**** Extract

When you run a yoga studio, you hear it all. From the annoyingly trivial (“So and so was in my spot!”) to the enormously overwhelming (“I’ve been diagnosed with cancer.”). Some of the stories I’ve heard over the years are so powerful and transcendent, they’ve reached into my life and left an indelible imprint of hope. This is one of those stories:
Her limbs twisted by muscular dystrophy, she wandered in and unrolled her yoga mat. I was concerned — mine is a rigorous class, and I wanted to protect her without making a spectacle. It’s a line every teacher walks with any new student, but her circumstances had me feeling more conflicted about how hands on or off I should be than usual.

********

## Task to complete
Please state what had twisted the new student's limbs, according to the yoga studio extract.

**** Material supplied

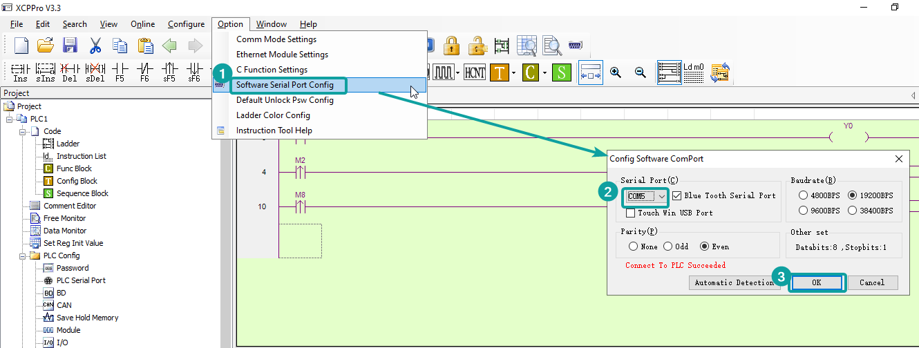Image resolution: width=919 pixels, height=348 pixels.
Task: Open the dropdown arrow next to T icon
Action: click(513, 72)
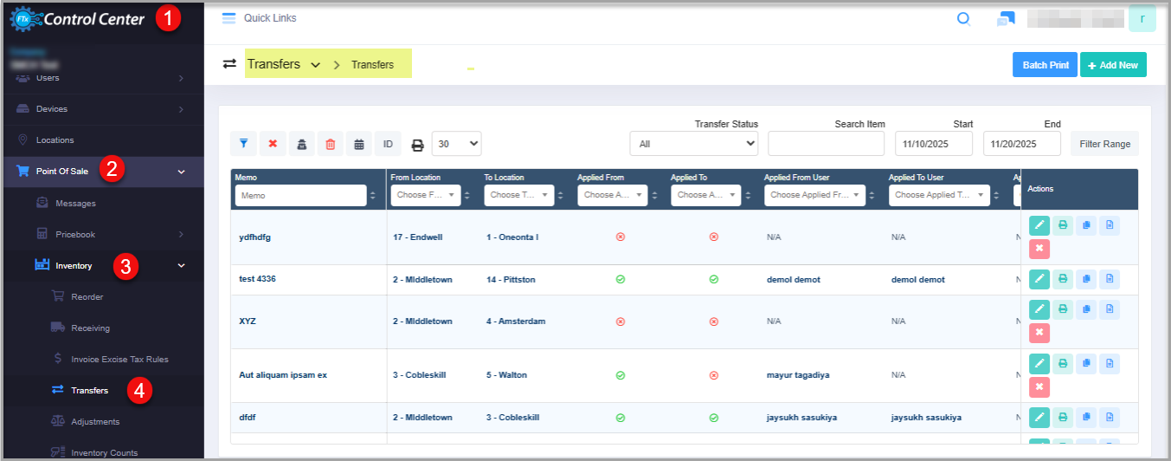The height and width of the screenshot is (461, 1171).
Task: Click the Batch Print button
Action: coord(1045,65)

********
**** Material supplied

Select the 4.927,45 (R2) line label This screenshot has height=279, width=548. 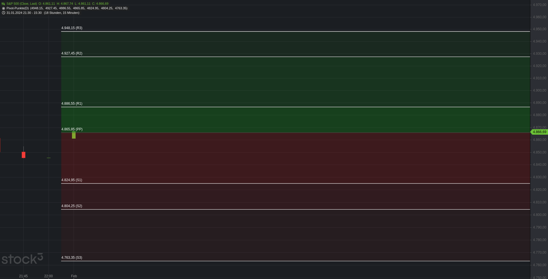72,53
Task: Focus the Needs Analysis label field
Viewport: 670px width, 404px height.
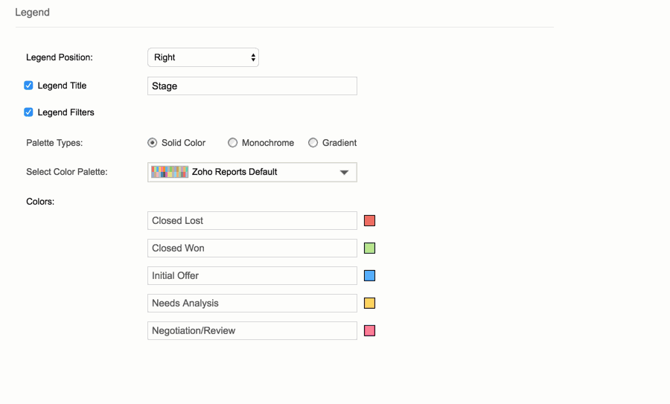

********

## Written solution
Muscular dystrophy.